Computed tomography (CT) is generally more accessible and cheaper than MRI but images can be distorted by dental artefacts ( Fig. 8.1 ). It is superior to MRI in evaluation of bony cortical involvement in malignant disease. Non-contrast images will identify sialolithiasis within sialadenitis in the benign setting. CT is also useful in imaging the thorax and, where necessary, the abdomen in the case of metastatic disease from and to the salivary glands. However, its disadvantage is the relatively high dose of ionising radiation involved. Cone-beam CT has, however, similar radiation to sialography and is an emerging variant. MRI gives better defined soft-tissue images than CT as well as better imaging of the facial nerve and tumours in the deep lobe, clearer definition of anatomical relations to cranial nerves and perineural spread, and is thus superior in planning a surgical approach to the tumour. Low signal intensity on T2-weighted images and post-contrast ill-defined margins of a parotid tumour are highly suggestive of malignancy. Where identification of the nerve is particularly important, the use of new MRI techniques, such as gradient recalled acquisition in the steady state (GRASS) and balance turbo field echo (BTFE) sequences, may improve definition.
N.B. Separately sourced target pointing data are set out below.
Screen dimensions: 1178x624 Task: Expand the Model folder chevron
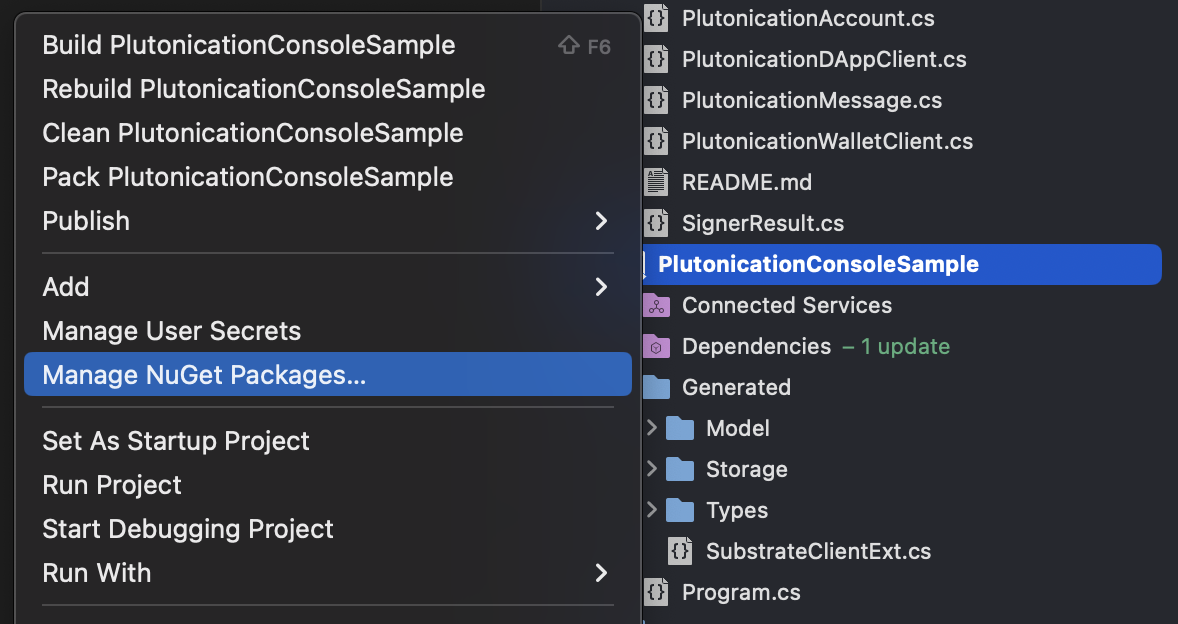pos(652,428)
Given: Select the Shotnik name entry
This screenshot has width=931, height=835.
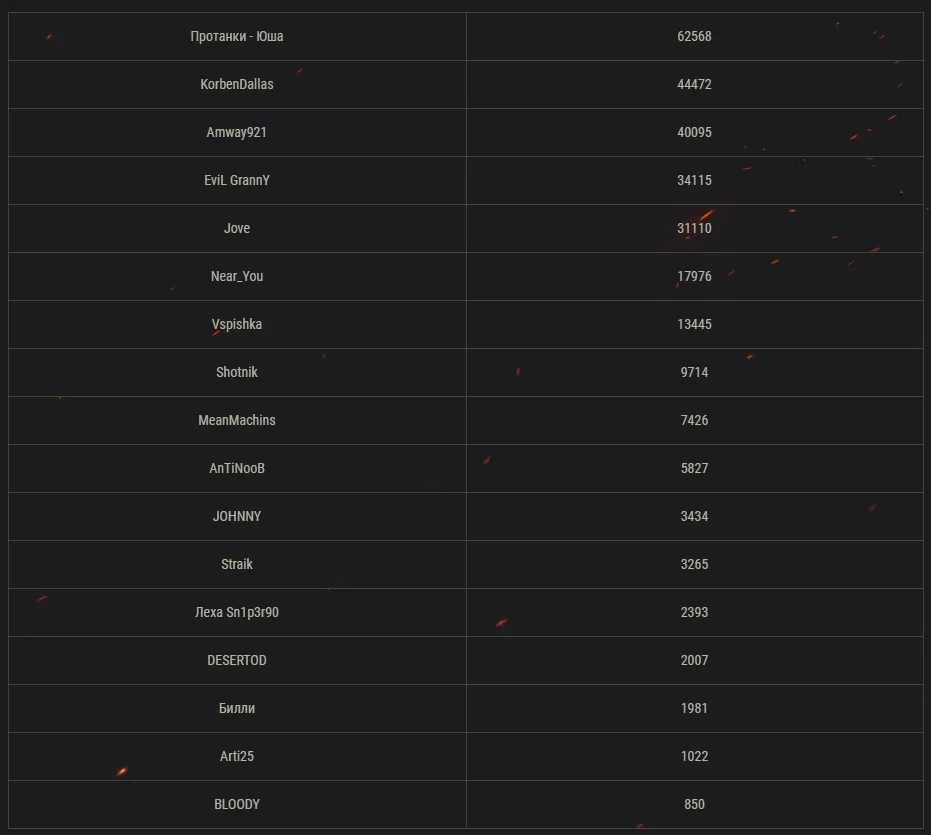Looking at the screenshot, I should 237,372.
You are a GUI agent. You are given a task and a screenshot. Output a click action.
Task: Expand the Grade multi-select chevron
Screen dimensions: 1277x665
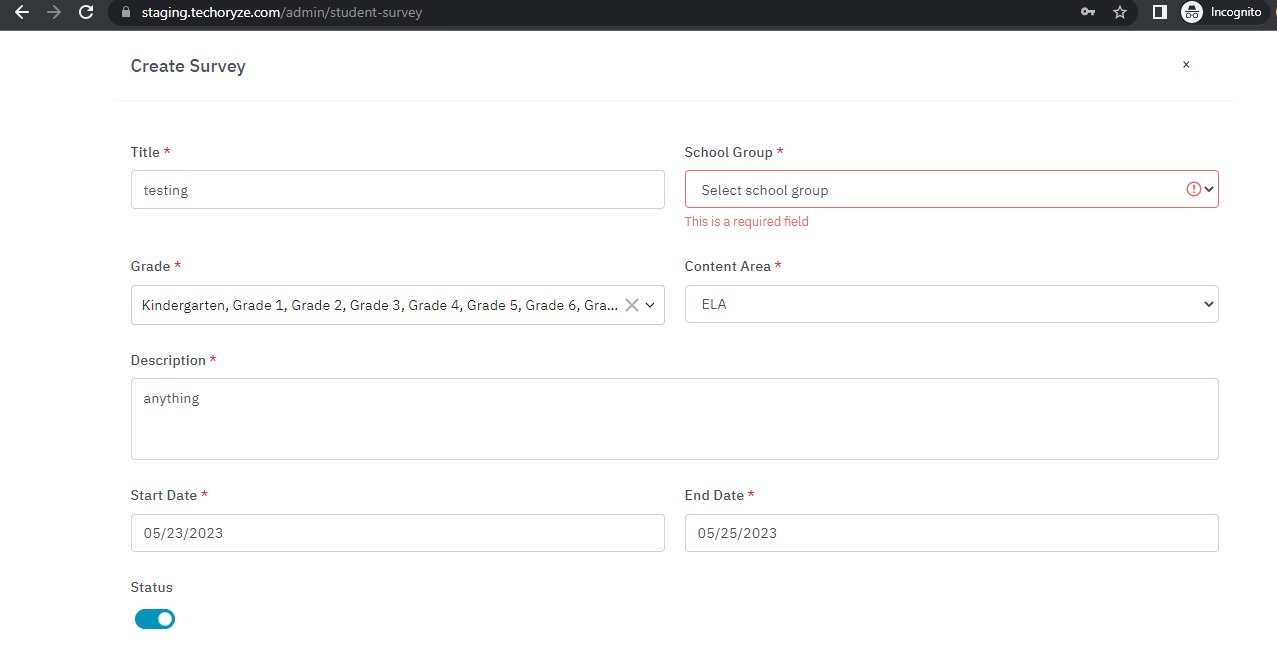651,305
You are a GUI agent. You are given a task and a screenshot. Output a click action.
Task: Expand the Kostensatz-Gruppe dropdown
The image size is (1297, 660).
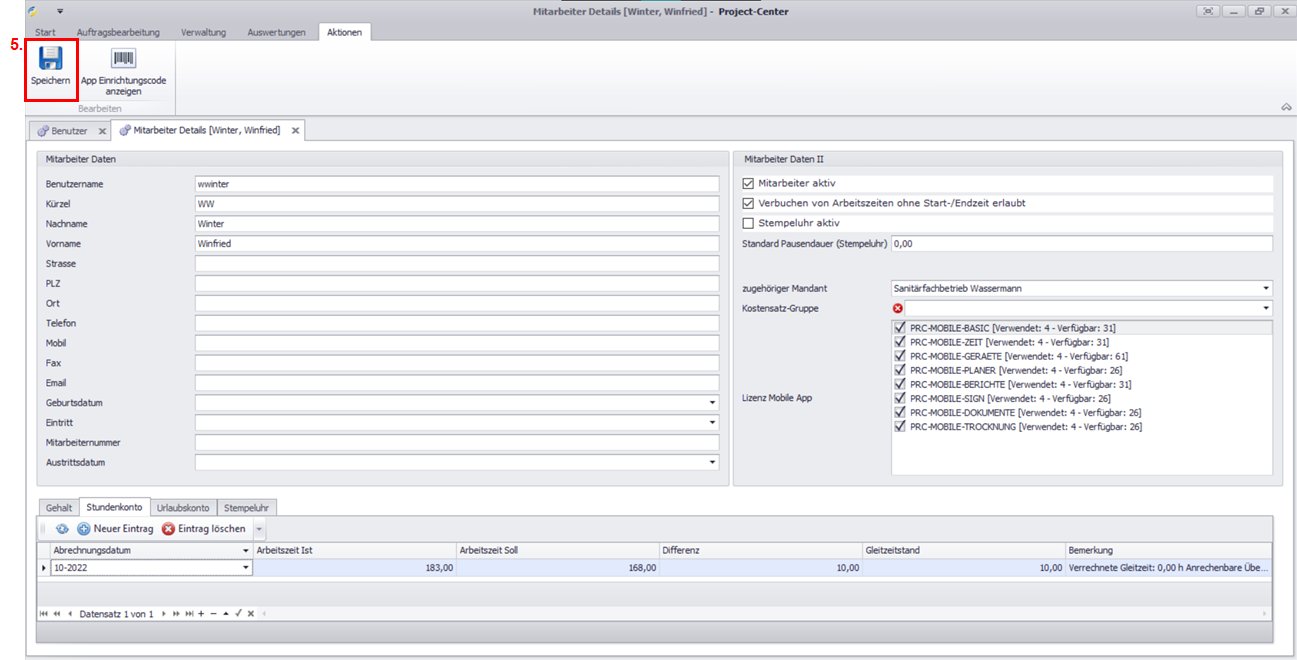(1266, 308)
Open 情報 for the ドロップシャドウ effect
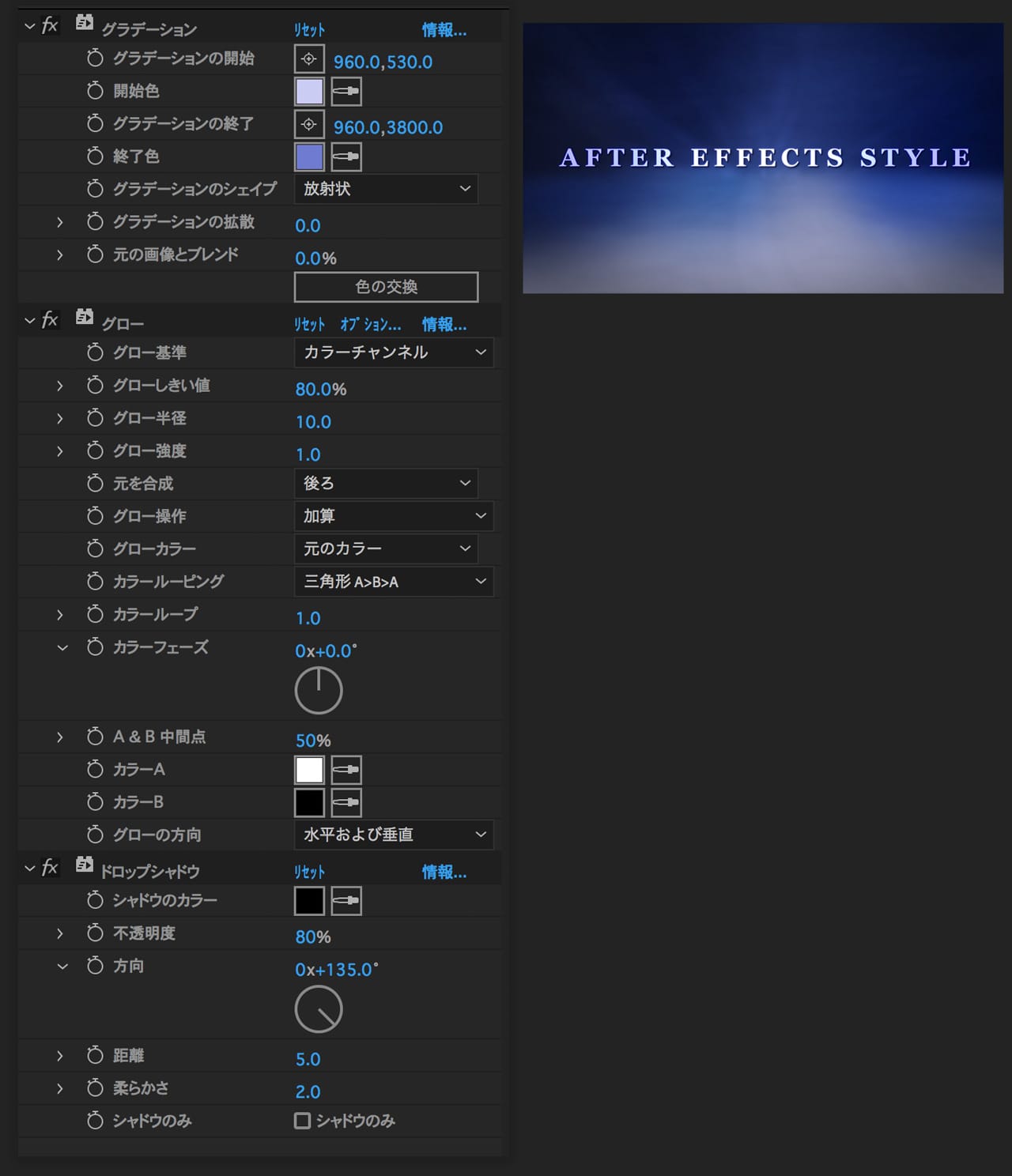Screen dimensions: 1012x1176 pos(444,873)
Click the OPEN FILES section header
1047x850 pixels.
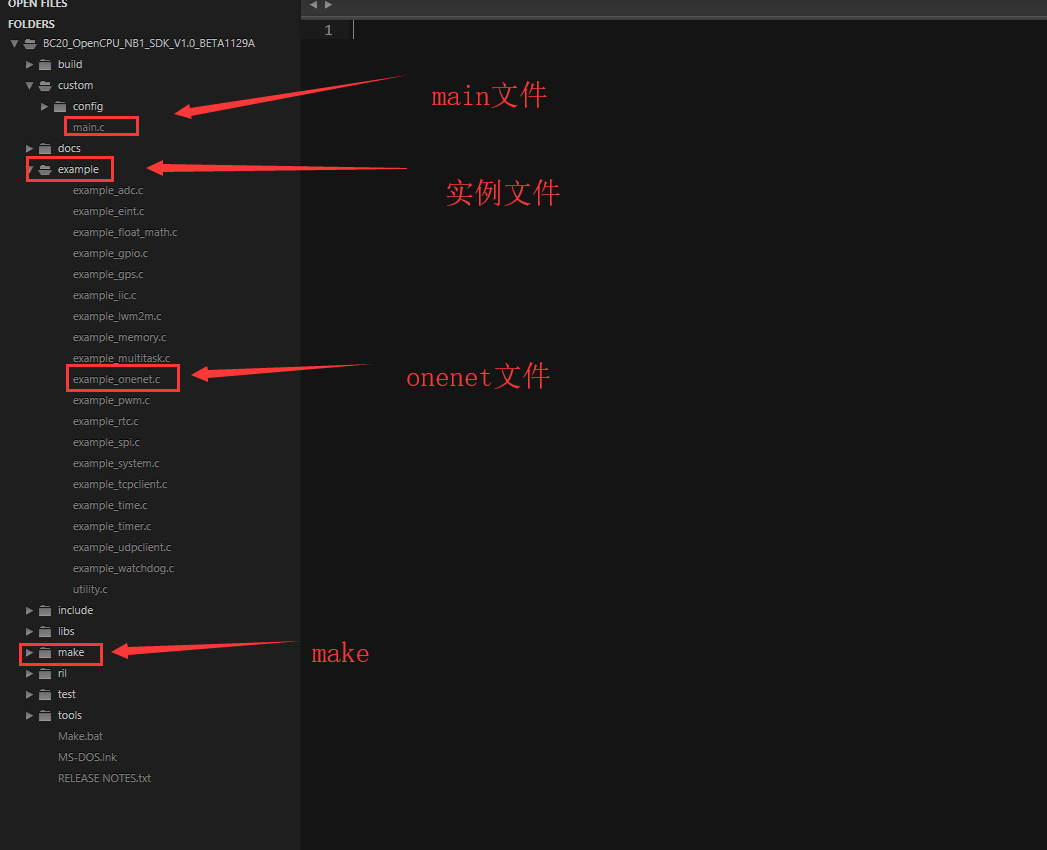click(37, 4)
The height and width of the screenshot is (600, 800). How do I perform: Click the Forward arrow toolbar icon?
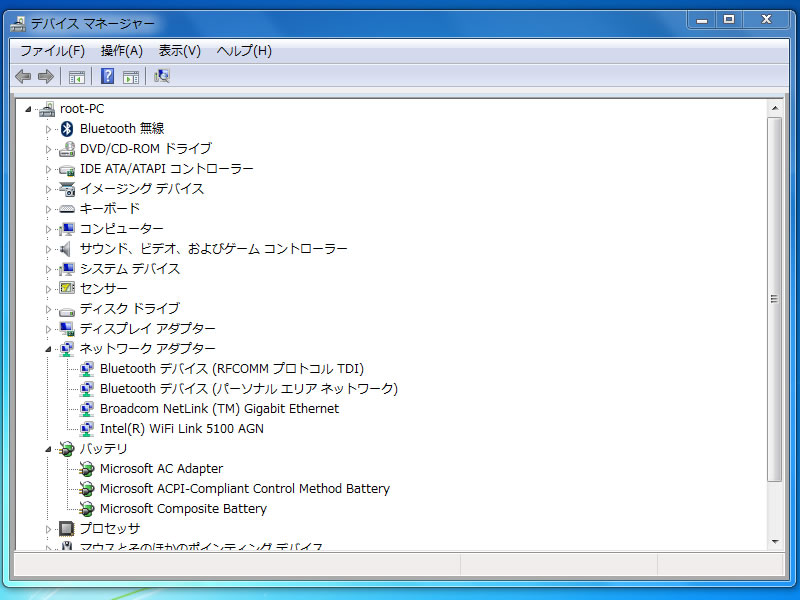coord(46,76)
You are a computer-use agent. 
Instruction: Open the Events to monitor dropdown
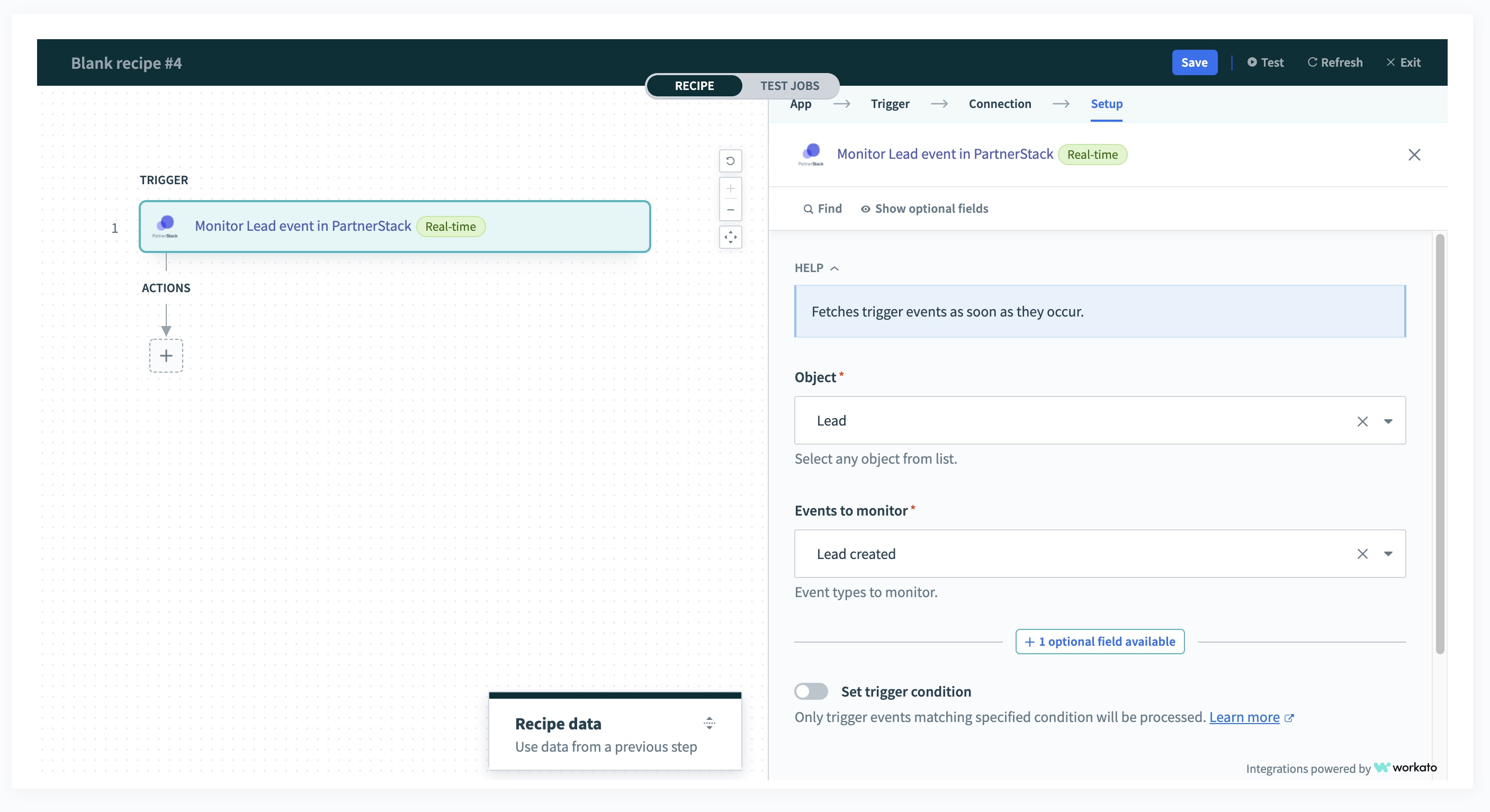point(1388,554)
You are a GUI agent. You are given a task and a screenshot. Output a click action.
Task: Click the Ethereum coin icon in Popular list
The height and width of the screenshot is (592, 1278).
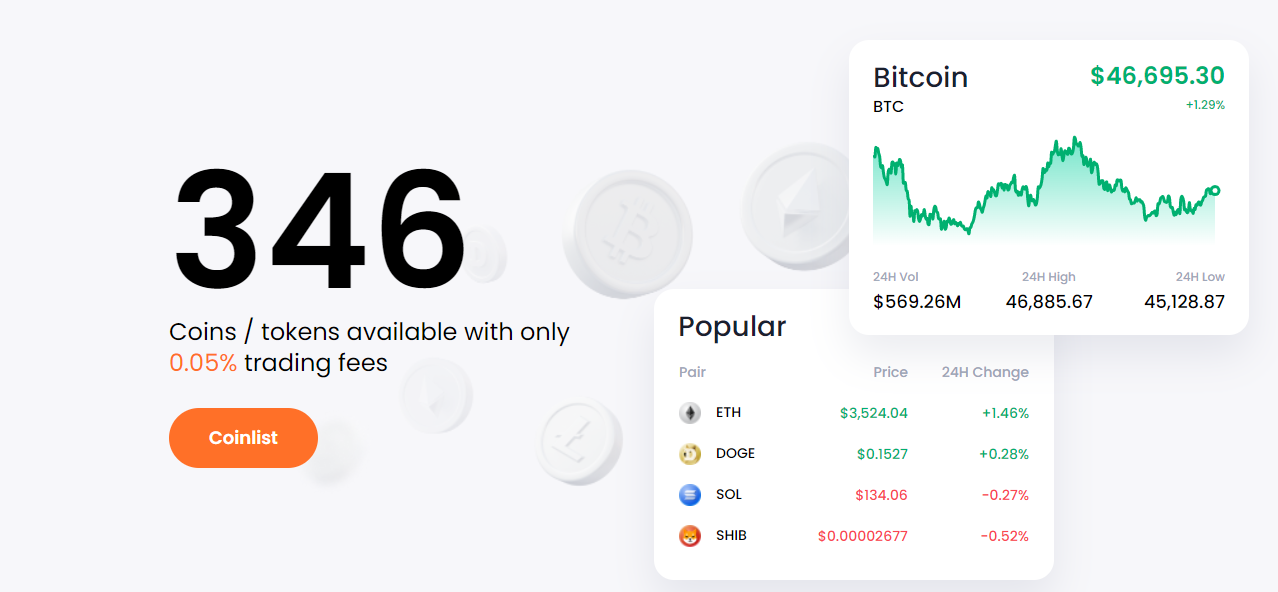pos(690,413)
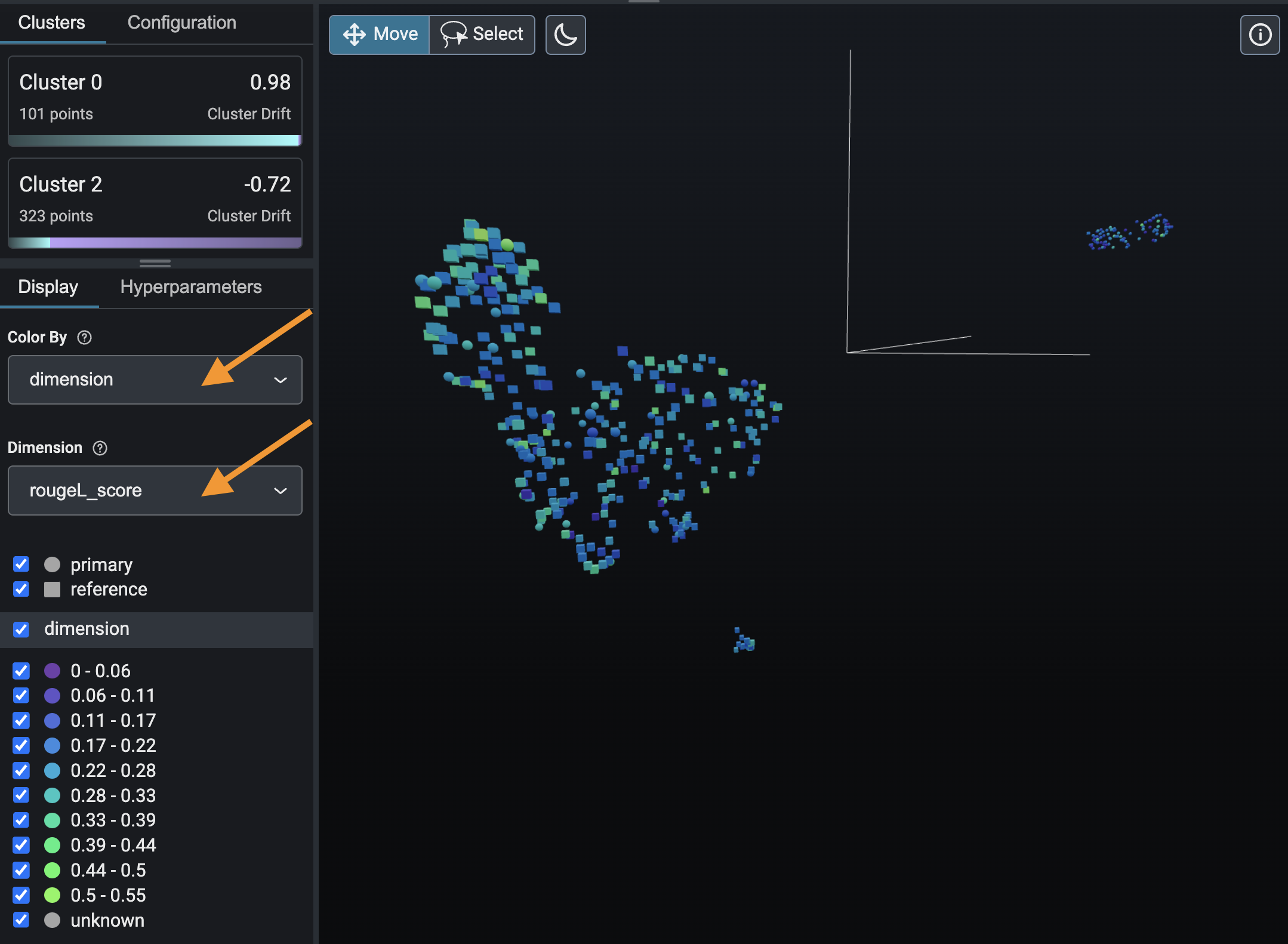This screenshot has height=944, width=1288.
Task: Switch to the Configuration tab
Action: pos(181,23)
For suspected malignant tumours a combination of both MRI and CT is often performed to allow precise tumour localisation and identification of bone invasion, perineural spread or distant metastases.
Nuclear scintigraphy is now increasingly available. The most commonly utilised scan in the head and neck region is positive emission tomography combined with CT (PET-CT). The injection of fluorodeoxyglucose (FDG) identifies tissues with high metabolic activity, notably malignant tumours. Image quality is poor in terms of fine anatomical definition and the scan is designed to broadly identify sites of malignancy, particularly metastases and sites of unknown primary tumours.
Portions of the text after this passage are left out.